-------- DATA IN THIS EXERCISE --------

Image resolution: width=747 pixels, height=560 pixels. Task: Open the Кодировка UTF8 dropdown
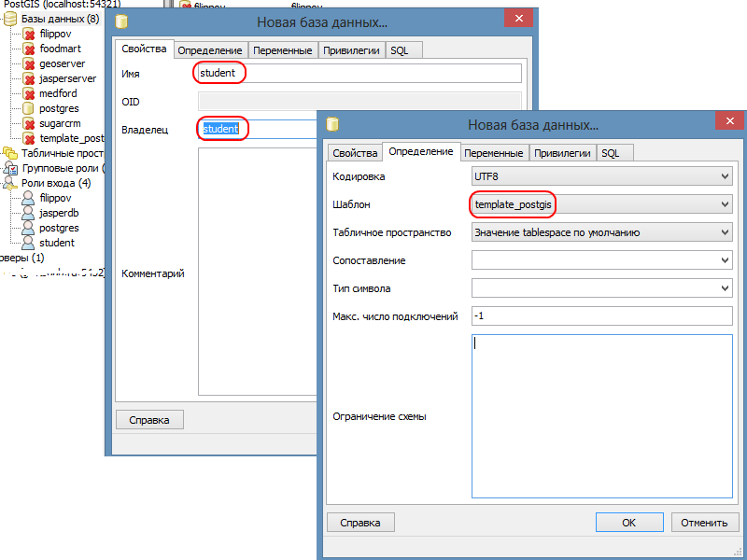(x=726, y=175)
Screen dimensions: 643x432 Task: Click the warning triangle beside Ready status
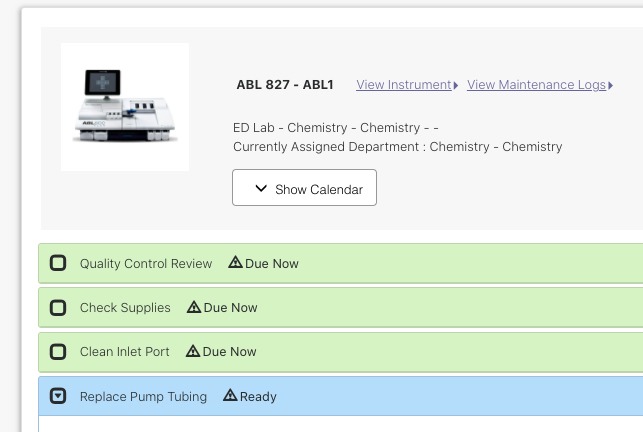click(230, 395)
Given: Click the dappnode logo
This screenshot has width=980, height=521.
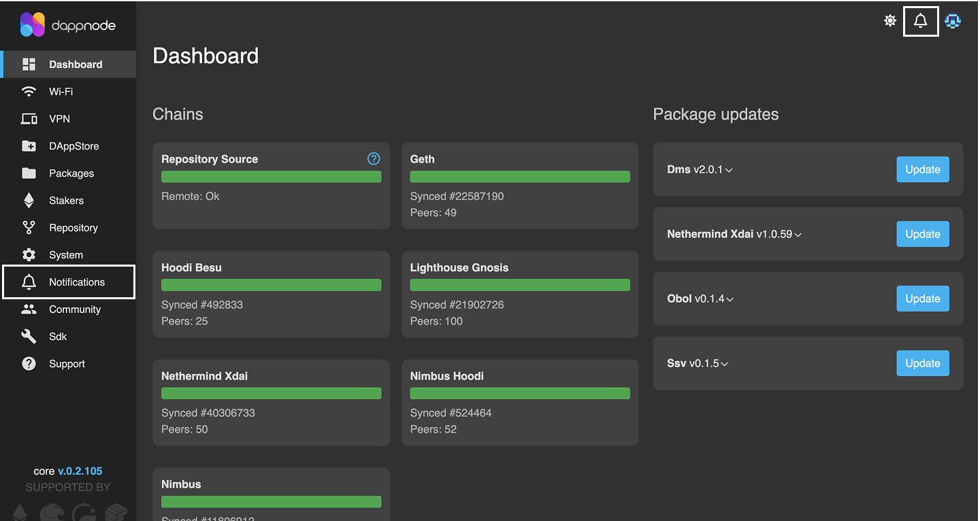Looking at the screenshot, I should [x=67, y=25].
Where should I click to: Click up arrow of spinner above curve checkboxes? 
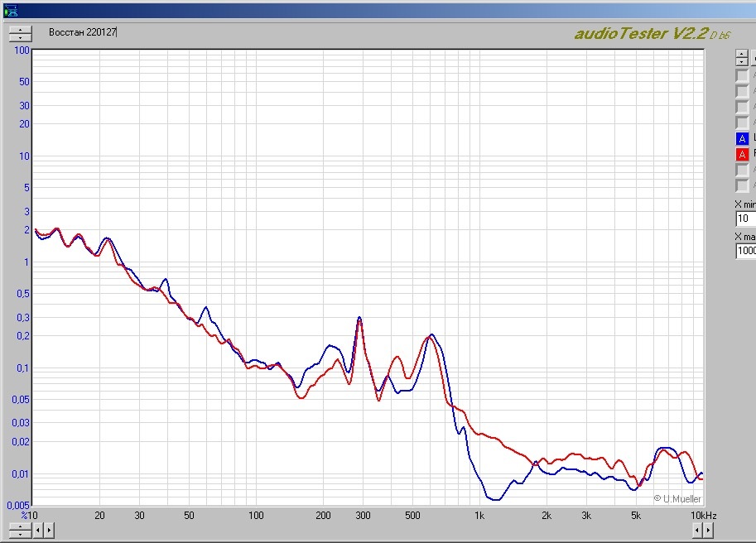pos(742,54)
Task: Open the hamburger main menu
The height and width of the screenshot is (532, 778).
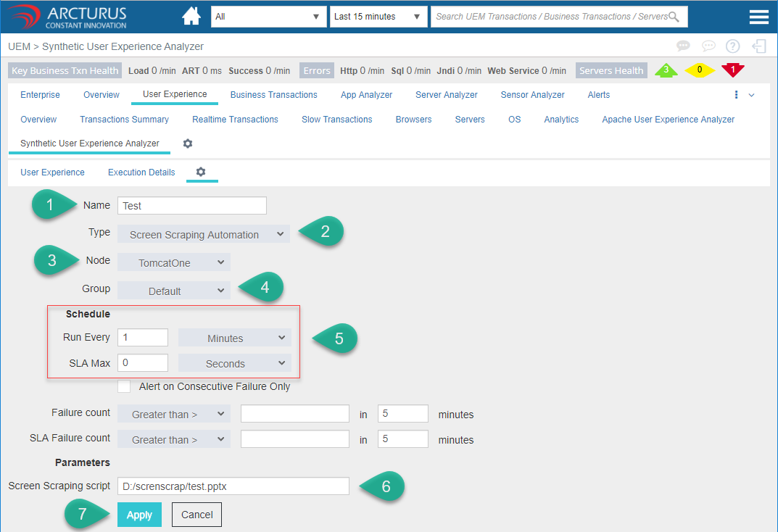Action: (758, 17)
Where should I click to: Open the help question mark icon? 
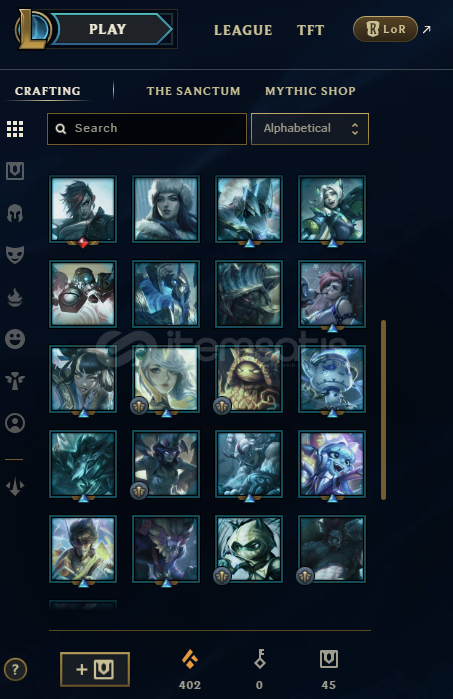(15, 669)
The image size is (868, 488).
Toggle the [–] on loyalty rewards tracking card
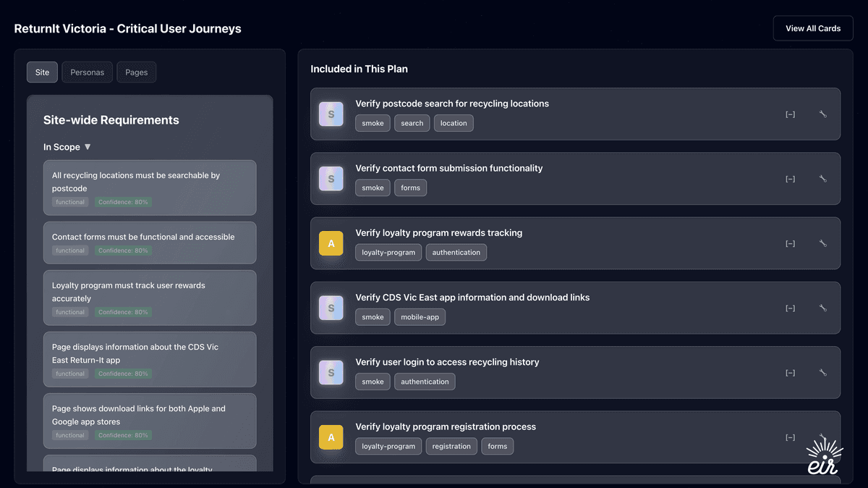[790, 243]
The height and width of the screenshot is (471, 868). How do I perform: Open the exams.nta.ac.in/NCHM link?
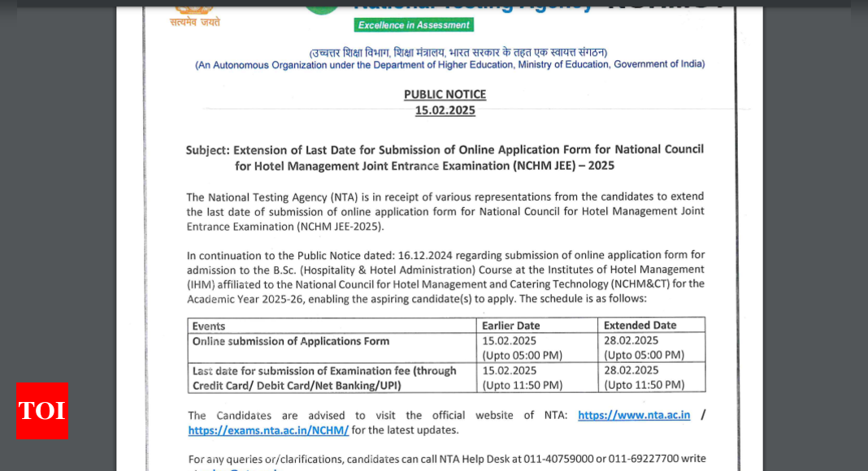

--------

> _INSTRUCTIONS TO FOLLOW_
After locating the line with "Task: Open the hamburger main menu", transcribe it and the rest of the data above exactly as written, without any picture.

> _EXERCISE ANSWER_
Task: Open the hamburger main menu
The height and width of the screenshot is (532, 778).
Action: (758, 17)
Where should I click to: Open the help question mark icon? 
(15, 669)
The image size is (868, 488).
Toggle the [–] on loyalty rewards tracking card
[790, 243]
The height and width of the screenshot is (471, 868). How do I perform: Open the exams.nta.ac.in/NCHM link?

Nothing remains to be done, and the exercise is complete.